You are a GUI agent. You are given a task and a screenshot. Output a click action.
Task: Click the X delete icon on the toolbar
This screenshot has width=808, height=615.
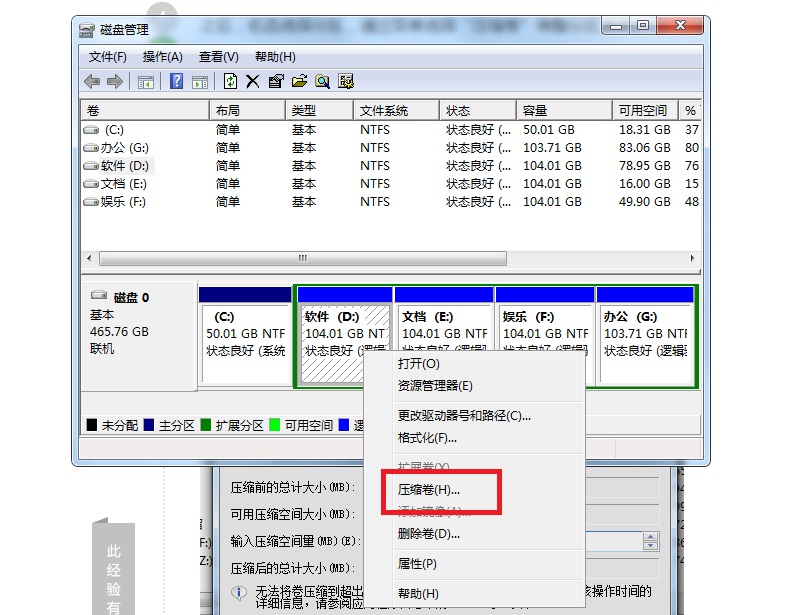[x=255, y=81]
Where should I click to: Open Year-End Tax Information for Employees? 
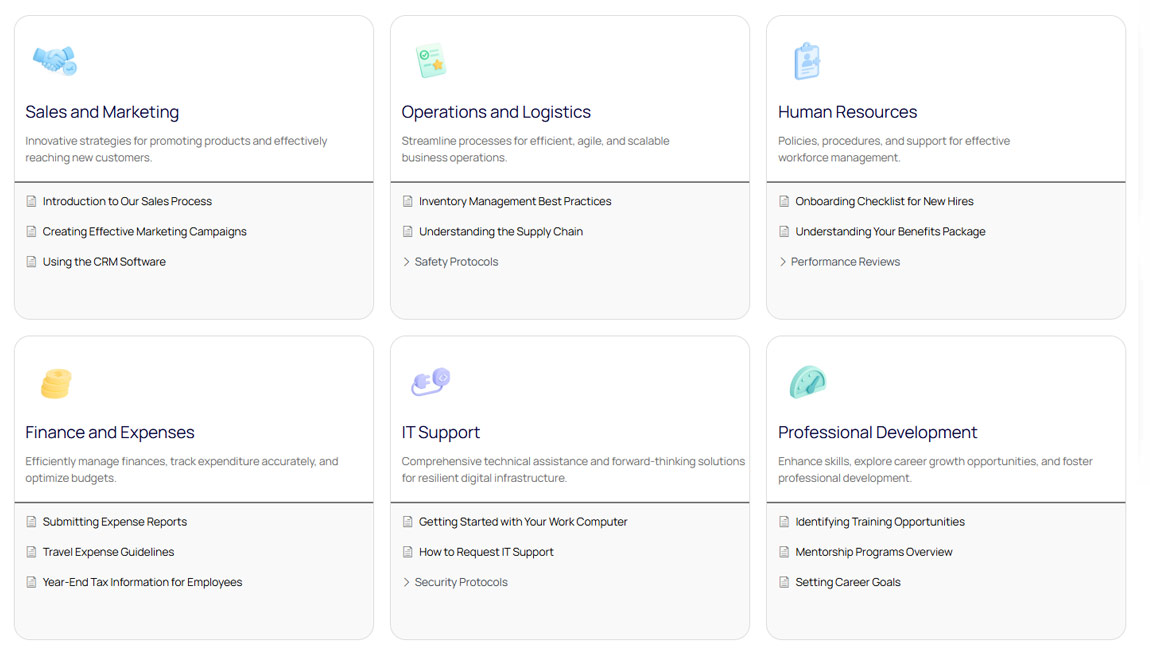tap(142, 582)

= = =

Aim — Reproduce every line of the items above, requests included, shifting each coordinate in the answers by -49. Omit the pictures from your reproduction.

Response —
You are a GUI agent. You are given a task and a screenshot. Output a click action.
Task: Click the X delete icon on the toolbar
This screenshot has width=808, height=615.
[x=206, y=32]
Where should I click to: Open Year-End Tax Information for Employees? 
tap(93, 533)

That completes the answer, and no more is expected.